▶ _WORK REQUIRED_:
Format the lines from the line containing "This screenshot has height=769, width=1568." to the line containing "Looking at the screenshot, I should pos(984,506)." as a numbered list, omitting blank lines.

▶ _THE RECORDS_:
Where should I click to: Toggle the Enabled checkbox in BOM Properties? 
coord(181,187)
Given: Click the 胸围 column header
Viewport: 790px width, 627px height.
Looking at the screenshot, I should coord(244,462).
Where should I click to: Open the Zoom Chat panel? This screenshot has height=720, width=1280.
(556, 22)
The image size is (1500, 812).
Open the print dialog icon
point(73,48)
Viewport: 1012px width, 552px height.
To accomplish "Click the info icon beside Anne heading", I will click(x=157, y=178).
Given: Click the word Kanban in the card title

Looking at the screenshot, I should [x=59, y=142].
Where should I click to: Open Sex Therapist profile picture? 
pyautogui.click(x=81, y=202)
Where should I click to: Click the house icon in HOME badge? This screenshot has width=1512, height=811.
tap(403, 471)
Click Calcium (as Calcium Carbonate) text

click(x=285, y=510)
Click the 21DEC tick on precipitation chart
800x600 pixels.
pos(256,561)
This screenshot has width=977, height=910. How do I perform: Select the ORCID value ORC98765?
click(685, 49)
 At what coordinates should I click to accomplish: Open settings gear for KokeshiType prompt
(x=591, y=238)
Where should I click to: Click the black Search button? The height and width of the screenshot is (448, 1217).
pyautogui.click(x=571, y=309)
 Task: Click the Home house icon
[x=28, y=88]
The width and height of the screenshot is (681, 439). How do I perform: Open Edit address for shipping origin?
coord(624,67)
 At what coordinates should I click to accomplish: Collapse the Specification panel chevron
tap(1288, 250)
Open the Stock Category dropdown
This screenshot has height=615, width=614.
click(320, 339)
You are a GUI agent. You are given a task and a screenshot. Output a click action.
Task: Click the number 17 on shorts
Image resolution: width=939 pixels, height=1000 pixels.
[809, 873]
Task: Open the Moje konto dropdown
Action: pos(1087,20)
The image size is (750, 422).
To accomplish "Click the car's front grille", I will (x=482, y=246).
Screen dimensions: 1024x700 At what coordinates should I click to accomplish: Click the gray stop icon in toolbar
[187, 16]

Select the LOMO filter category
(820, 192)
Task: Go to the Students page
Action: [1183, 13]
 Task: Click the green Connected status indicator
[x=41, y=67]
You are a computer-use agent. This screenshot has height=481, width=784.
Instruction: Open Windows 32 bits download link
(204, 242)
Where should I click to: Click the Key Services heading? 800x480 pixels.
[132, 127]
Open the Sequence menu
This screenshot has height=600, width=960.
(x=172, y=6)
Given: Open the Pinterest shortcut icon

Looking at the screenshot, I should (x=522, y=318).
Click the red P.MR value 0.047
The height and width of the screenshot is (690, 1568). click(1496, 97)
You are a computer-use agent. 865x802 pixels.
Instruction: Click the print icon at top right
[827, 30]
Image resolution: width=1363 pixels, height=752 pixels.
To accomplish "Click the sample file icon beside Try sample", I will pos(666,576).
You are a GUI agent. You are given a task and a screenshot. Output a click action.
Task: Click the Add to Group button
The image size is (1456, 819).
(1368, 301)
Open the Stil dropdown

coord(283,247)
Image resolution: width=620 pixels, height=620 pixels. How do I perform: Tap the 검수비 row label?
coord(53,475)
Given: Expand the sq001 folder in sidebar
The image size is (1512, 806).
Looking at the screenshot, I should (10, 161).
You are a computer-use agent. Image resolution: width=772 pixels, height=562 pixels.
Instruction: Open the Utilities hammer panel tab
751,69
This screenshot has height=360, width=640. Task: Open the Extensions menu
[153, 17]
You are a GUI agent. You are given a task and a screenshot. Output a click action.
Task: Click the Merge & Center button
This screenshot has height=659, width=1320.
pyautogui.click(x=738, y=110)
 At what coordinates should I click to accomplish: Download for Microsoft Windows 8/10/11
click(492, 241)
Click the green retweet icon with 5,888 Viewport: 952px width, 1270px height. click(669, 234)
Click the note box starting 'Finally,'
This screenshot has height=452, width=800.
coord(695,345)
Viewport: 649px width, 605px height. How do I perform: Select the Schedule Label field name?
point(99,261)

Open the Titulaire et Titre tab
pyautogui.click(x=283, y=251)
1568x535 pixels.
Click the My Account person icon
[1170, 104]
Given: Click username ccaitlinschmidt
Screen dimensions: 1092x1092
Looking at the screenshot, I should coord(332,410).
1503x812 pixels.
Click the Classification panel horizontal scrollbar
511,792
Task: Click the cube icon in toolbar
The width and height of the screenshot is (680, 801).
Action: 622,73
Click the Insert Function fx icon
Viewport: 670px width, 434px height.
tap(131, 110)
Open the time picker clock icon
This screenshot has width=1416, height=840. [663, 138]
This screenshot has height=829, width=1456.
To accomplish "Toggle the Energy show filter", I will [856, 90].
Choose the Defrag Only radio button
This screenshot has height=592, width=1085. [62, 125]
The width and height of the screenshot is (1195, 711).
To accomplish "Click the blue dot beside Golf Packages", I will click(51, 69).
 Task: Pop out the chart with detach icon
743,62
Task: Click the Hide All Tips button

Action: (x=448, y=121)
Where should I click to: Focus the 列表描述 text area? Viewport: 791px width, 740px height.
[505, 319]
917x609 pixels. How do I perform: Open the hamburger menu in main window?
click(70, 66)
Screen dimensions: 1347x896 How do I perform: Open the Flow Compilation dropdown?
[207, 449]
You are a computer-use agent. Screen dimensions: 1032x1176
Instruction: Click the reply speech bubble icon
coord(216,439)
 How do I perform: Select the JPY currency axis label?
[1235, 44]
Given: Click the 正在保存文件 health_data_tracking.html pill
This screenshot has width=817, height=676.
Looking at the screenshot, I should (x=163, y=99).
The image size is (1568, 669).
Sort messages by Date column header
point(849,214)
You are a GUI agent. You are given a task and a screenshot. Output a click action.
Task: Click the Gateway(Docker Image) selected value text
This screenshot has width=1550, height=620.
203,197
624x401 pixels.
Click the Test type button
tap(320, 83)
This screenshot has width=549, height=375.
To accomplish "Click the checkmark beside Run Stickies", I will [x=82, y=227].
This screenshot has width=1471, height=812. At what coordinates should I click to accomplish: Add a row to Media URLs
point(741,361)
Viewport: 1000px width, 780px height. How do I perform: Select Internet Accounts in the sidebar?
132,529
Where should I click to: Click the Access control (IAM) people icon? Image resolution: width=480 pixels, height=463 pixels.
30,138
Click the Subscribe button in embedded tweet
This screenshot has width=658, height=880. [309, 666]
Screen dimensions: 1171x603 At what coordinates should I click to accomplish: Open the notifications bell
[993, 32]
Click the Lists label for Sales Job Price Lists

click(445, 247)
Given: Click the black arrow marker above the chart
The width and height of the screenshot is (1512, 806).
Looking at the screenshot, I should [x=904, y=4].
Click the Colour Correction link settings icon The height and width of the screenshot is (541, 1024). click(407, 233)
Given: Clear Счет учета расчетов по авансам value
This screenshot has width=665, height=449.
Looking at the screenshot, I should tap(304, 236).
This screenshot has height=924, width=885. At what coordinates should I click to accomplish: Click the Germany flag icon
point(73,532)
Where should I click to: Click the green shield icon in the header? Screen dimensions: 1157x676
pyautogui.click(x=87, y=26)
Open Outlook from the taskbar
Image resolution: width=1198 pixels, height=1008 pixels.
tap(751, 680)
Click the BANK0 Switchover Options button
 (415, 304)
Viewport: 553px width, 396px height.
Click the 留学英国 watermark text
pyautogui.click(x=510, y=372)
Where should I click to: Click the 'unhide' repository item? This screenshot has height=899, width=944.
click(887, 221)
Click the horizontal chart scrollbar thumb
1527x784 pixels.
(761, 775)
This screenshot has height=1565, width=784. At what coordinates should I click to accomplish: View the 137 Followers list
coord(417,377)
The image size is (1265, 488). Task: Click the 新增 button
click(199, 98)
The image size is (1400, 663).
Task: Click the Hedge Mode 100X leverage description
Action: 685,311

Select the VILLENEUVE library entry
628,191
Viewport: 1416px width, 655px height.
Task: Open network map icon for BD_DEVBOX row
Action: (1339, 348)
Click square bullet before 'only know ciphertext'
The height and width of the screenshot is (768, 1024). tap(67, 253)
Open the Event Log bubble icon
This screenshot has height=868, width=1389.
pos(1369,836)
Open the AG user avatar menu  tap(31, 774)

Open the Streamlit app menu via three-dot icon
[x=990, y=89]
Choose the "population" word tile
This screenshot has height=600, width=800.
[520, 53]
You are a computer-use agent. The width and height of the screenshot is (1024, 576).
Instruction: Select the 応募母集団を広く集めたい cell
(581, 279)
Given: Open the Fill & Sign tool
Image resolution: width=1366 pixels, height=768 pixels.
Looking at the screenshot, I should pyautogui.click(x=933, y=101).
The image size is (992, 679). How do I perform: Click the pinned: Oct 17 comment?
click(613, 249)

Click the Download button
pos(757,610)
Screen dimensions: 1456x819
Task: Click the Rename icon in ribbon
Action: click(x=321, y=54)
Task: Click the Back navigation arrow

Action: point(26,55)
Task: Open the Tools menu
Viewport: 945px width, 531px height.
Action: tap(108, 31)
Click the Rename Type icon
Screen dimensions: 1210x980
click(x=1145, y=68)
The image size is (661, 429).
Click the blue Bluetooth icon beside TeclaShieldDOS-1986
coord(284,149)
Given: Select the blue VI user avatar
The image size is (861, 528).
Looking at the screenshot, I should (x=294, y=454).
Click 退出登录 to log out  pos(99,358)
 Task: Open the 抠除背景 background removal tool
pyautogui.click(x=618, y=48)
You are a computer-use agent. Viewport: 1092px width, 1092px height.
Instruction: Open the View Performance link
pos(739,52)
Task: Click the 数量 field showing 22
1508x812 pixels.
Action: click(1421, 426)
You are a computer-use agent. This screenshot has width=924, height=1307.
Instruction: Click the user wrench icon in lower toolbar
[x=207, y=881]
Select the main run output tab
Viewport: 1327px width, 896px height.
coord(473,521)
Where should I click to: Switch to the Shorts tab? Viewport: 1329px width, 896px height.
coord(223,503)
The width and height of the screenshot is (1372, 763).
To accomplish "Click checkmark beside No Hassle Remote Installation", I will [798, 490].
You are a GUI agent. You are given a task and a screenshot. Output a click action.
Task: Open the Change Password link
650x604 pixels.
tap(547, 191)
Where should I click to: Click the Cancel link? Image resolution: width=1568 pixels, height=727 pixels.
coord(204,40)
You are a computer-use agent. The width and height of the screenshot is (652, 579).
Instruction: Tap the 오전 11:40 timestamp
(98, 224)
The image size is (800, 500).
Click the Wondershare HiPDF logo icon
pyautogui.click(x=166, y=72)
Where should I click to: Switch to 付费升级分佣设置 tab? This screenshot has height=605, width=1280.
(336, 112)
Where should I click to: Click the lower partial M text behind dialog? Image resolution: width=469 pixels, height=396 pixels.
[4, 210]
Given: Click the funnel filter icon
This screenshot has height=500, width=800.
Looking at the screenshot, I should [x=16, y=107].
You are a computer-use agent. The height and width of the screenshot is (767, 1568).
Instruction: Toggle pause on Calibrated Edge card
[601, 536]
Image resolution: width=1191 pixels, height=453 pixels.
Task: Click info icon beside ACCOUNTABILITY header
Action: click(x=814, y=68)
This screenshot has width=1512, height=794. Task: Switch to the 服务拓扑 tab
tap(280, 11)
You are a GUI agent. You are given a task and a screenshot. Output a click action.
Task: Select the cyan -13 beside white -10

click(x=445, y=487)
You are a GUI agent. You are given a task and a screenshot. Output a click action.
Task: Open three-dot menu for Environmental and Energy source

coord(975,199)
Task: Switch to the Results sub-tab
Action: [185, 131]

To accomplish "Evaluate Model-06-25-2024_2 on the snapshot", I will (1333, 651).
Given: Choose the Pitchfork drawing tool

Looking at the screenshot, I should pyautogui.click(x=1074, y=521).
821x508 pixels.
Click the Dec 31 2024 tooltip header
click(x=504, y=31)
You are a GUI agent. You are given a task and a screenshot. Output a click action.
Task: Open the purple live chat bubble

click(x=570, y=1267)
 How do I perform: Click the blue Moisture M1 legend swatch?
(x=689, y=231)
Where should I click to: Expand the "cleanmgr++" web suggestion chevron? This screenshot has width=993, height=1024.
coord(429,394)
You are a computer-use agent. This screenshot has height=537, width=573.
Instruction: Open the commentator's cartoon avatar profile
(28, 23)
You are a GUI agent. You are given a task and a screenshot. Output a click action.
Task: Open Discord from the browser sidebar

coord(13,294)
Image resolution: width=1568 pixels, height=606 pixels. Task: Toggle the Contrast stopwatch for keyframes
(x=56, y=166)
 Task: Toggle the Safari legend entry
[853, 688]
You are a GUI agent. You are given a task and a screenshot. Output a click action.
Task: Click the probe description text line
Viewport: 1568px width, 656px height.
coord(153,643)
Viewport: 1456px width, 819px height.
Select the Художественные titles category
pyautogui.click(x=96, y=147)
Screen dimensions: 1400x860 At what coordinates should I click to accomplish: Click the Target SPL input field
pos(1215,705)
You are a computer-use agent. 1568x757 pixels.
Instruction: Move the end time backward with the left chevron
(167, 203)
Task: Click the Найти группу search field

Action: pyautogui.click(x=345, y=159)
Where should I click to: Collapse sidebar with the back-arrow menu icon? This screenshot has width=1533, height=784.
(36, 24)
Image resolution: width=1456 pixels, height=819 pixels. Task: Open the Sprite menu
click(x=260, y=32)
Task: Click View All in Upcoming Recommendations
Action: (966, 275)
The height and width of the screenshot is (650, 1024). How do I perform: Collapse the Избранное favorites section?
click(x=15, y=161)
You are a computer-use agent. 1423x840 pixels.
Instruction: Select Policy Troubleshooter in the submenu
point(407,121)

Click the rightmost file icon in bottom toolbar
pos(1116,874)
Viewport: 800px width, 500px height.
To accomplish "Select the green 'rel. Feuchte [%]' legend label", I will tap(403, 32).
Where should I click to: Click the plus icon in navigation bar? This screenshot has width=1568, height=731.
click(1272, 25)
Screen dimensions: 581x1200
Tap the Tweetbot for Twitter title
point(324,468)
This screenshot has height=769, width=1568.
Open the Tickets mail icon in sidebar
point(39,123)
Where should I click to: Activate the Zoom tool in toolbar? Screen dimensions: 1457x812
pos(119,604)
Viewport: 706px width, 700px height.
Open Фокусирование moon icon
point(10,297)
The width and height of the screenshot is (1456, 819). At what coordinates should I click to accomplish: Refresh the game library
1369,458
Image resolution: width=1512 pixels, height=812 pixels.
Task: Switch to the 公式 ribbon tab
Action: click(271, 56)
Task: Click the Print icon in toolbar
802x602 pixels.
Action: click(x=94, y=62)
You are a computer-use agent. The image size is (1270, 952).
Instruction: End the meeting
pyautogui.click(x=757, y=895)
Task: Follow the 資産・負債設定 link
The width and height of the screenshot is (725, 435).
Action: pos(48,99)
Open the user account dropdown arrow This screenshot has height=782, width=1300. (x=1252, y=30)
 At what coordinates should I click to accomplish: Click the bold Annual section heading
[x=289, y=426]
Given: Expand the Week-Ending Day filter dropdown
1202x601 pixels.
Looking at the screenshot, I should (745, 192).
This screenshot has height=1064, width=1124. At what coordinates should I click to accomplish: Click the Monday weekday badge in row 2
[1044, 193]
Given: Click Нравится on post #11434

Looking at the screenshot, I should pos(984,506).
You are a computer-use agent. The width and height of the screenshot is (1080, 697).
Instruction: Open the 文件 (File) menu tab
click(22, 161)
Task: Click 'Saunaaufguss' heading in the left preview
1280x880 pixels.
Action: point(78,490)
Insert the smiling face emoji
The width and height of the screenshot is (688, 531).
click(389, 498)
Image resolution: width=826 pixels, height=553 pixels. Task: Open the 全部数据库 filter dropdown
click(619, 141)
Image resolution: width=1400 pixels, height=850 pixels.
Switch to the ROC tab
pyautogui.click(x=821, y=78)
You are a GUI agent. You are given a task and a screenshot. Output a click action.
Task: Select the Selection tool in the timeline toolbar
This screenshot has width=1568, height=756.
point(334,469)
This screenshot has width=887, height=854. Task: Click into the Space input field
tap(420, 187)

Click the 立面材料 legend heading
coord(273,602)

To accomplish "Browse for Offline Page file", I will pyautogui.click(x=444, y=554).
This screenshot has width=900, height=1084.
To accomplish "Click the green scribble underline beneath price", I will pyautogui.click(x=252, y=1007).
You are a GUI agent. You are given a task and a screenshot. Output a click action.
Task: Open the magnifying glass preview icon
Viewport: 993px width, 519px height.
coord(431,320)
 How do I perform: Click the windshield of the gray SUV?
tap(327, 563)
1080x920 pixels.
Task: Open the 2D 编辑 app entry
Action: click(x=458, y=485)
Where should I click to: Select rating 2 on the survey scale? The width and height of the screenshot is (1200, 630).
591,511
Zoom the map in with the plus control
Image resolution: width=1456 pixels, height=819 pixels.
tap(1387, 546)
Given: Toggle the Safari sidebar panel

▶ _RESPONSE_:
1. This screenshot has height=769, width=1568.
2. Open the Tickets mail icon in sidebar
3. point(39,123)
4. Where should I click to: Activate the Zoom tool in toolbar? Screen dimensions: 1457x812
5. pos(119,604)
6. Viewport: 706px width, 700px height.
7. Open Фокусирование moon icon
8. point(10,297)
9. The width and height of the screenshot is (1456, 819). At what coordinates should I click to accomplish: Refresh the game library
10. 1369,458
11. Image resolution: width=1512 pixels, height=812 pixels.
12. Task: Switch to the 公式 ribbon tab
13. Action: click(271, 56)
14. Task: Click the Print icon in toolbar
15. 802x602 pixels.
16. Action: click(x=94, y=62)
17. You are a computer-use agent. The image size is (1270, 952).
18. Instruction: End the meeting
19. pyautogui.click(x=757, y=895)
20. Task: Follow the 資産・負債設定 link
21. The width and height of the screenshot is (725, 435).
22. Action: pos(48,99)
23. Open the user account dropdown arrow This screenshot has height=782, width=1300. (x=1252, y=30)
24.  At what coordinates should I click to accomplish: Click the bold Annual section heading
25. [x=289, y=426]
26. Given: Expand the Week-Ending Day filter dropdown
27. 1202x601 pixels.
28. Looking at the screenshot, I should (745, 192).
29. This screenshot has height=1064, width=1124. At what coordinates should I click to accomplish: Click the Monday weekday badge in row 2
30. [1044, 193]
31. Given: Click Нравится on post #11434
32. Looking at the screenshot, I should pos(984,506).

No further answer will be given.